_What the task asks_: Send back all the data below, exactly as given.

── Source records

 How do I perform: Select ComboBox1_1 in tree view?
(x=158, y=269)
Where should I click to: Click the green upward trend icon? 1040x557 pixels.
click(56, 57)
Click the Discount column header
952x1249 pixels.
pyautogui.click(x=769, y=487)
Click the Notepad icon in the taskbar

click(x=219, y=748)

────

_Response to the task_:
 How do I perform: Select ComboBox1_1 in tree view?
(x=158, y=269)
Where should I click to: Click the green upward trend icon? 1040x557 pixels.
click(56, 57)
Click the Discount column header
952x1249 pixels.
pyautogui.click(x=769, y=487)
Click the Notepad icon in the taskbar

click(x=219, y=748)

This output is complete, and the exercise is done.